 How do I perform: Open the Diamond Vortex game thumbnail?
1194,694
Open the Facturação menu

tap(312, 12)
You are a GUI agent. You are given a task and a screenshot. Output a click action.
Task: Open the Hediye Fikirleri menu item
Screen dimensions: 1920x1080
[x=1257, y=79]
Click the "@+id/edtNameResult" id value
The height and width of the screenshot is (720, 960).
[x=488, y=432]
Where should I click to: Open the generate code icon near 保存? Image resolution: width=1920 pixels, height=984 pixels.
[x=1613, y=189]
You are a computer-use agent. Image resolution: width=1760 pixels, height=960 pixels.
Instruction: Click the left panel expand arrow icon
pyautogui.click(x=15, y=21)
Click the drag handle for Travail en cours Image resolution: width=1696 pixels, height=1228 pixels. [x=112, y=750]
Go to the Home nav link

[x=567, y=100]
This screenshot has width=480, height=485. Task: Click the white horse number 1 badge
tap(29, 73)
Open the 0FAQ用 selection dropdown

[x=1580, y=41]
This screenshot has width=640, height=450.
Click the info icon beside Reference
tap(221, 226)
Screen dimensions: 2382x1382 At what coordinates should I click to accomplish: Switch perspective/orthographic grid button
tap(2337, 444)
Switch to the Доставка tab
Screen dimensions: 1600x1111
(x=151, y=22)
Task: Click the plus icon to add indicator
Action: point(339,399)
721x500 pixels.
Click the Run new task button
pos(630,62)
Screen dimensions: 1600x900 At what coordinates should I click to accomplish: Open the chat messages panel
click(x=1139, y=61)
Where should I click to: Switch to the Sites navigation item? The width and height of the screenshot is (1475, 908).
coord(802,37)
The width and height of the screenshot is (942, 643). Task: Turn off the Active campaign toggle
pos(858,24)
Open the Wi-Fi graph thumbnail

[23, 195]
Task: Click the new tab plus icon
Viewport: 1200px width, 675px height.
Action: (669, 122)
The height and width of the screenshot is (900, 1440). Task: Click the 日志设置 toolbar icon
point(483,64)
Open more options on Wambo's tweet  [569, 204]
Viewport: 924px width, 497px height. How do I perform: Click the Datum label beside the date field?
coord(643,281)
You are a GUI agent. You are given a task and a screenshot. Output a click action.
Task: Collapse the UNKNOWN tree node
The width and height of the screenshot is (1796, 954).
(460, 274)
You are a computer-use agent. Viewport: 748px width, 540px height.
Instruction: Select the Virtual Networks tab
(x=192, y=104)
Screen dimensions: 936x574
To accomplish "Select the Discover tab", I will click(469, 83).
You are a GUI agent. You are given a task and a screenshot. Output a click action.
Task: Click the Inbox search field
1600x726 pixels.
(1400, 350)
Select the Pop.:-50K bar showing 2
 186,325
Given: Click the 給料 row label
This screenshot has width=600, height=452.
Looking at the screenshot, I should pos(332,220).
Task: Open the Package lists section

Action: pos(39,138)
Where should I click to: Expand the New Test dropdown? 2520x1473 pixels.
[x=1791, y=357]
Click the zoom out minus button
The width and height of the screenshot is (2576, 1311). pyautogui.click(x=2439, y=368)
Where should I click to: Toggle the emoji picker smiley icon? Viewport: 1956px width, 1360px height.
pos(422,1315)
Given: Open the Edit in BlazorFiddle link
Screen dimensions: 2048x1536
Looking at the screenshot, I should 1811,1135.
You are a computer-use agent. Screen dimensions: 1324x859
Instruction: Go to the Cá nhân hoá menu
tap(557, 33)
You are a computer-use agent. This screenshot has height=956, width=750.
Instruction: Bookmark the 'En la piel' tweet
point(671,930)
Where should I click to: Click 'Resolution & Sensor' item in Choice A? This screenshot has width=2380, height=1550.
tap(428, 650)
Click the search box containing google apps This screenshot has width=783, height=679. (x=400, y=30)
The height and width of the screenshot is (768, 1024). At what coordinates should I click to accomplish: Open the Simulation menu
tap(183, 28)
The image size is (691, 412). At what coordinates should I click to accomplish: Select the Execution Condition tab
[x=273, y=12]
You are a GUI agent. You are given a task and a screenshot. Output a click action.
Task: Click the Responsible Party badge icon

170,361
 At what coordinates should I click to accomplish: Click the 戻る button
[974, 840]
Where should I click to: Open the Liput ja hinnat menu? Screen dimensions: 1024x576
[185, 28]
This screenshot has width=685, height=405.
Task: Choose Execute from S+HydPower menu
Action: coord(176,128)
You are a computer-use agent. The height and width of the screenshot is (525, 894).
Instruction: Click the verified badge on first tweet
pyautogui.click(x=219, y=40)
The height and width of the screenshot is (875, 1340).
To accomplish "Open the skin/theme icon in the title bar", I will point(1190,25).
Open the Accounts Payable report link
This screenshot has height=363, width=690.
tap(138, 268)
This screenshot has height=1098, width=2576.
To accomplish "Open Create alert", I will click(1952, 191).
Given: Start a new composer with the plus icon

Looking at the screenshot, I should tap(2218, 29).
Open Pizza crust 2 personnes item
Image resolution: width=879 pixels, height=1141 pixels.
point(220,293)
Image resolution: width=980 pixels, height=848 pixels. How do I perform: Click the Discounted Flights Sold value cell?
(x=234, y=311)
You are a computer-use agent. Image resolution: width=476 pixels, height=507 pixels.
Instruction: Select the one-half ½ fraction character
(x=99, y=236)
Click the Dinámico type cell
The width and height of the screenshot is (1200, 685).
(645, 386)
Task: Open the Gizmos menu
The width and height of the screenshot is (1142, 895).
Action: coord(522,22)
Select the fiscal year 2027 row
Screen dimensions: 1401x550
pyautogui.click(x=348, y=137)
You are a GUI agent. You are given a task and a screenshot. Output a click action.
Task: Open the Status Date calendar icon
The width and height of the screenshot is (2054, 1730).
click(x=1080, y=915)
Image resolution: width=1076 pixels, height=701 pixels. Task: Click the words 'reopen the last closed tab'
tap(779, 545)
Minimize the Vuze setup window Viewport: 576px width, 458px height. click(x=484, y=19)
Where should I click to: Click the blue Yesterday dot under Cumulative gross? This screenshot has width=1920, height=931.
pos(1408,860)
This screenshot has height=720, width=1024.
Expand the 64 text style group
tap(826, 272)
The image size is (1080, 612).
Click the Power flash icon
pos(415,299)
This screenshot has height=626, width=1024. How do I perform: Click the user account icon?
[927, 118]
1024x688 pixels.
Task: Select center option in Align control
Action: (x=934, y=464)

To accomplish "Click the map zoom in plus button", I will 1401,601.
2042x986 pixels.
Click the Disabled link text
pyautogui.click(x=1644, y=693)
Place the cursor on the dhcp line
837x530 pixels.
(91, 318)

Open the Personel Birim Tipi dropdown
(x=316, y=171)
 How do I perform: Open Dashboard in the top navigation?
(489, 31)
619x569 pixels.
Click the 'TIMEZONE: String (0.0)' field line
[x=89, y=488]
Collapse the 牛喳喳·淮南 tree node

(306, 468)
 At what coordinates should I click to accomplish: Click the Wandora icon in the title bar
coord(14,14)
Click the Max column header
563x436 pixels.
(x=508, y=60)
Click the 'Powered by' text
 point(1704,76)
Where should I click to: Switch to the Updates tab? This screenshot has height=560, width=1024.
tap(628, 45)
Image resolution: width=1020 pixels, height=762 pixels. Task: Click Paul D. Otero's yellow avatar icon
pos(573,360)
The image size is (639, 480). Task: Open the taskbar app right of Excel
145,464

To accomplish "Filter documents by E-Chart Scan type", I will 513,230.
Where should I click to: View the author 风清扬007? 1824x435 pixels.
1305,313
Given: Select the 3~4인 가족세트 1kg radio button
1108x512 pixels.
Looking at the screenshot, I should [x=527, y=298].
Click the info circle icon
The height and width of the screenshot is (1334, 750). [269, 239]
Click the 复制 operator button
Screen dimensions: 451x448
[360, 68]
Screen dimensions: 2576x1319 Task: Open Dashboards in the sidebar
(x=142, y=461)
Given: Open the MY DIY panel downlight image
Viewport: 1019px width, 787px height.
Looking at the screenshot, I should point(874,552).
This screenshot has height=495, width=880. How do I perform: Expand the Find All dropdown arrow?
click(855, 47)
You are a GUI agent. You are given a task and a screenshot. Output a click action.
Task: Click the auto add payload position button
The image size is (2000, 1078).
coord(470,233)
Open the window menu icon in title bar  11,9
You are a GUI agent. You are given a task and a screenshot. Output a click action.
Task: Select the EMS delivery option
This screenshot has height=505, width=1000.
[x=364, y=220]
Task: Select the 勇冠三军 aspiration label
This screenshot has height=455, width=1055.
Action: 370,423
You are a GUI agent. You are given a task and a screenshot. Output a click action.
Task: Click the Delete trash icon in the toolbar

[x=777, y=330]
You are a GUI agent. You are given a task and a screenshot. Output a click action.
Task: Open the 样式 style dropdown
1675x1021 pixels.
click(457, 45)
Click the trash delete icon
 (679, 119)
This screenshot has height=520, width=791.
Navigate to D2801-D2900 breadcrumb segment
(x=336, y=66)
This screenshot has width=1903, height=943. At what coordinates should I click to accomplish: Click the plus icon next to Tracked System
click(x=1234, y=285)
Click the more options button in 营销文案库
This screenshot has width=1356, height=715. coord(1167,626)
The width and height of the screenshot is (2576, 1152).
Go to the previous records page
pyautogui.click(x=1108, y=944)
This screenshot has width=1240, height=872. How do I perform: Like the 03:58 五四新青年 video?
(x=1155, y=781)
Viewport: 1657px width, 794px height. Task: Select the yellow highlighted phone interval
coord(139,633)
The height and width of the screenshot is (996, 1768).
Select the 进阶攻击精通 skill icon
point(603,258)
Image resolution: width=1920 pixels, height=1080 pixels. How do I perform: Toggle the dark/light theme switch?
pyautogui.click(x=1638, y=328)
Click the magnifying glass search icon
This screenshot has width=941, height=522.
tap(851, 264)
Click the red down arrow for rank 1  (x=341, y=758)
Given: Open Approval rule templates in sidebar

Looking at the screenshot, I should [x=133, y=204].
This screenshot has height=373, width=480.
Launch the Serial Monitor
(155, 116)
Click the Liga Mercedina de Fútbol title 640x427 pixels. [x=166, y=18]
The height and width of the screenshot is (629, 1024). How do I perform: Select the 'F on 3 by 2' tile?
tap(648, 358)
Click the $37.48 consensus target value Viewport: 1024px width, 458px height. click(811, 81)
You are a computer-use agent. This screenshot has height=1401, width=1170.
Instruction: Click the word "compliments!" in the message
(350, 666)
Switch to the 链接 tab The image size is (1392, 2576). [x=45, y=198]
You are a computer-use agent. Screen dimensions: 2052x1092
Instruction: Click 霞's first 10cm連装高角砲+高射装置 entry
***
• _WHAT THE TASK REQUIRES_: Could you repeat the stretch of entries from "Given: Select the 3~4인 가족세트 1kg radio button" through "click(855, 47)" and change "Dashboards" to "Reports", leaving everything else the same?

• _EXERCISE OUTPUT_:
Given: Select the 3~4인 가족세트 1kg radio button
1108x512 pixels.
Looking at the screenshot, I should [x=527, y=298].
Click the info circle icon
The height and width of the screenshot is (1334, 750). [269, 239]
Click the 复制 operator button
Screen dimensions: 451x448
[360, 68]
Screen dimensions: 2576x1319 Task: Open Reports in the sidebar
(x=142, y=461)
Given: Open the MY DIY panel downlight image
Viewport: 1019px width, 787px height.
Looking at the screenshot, I should point(874,552).
This screenshot has height=495, width=880. How do I perform: Expand the Find All dropdown arrow?
click(855, 47)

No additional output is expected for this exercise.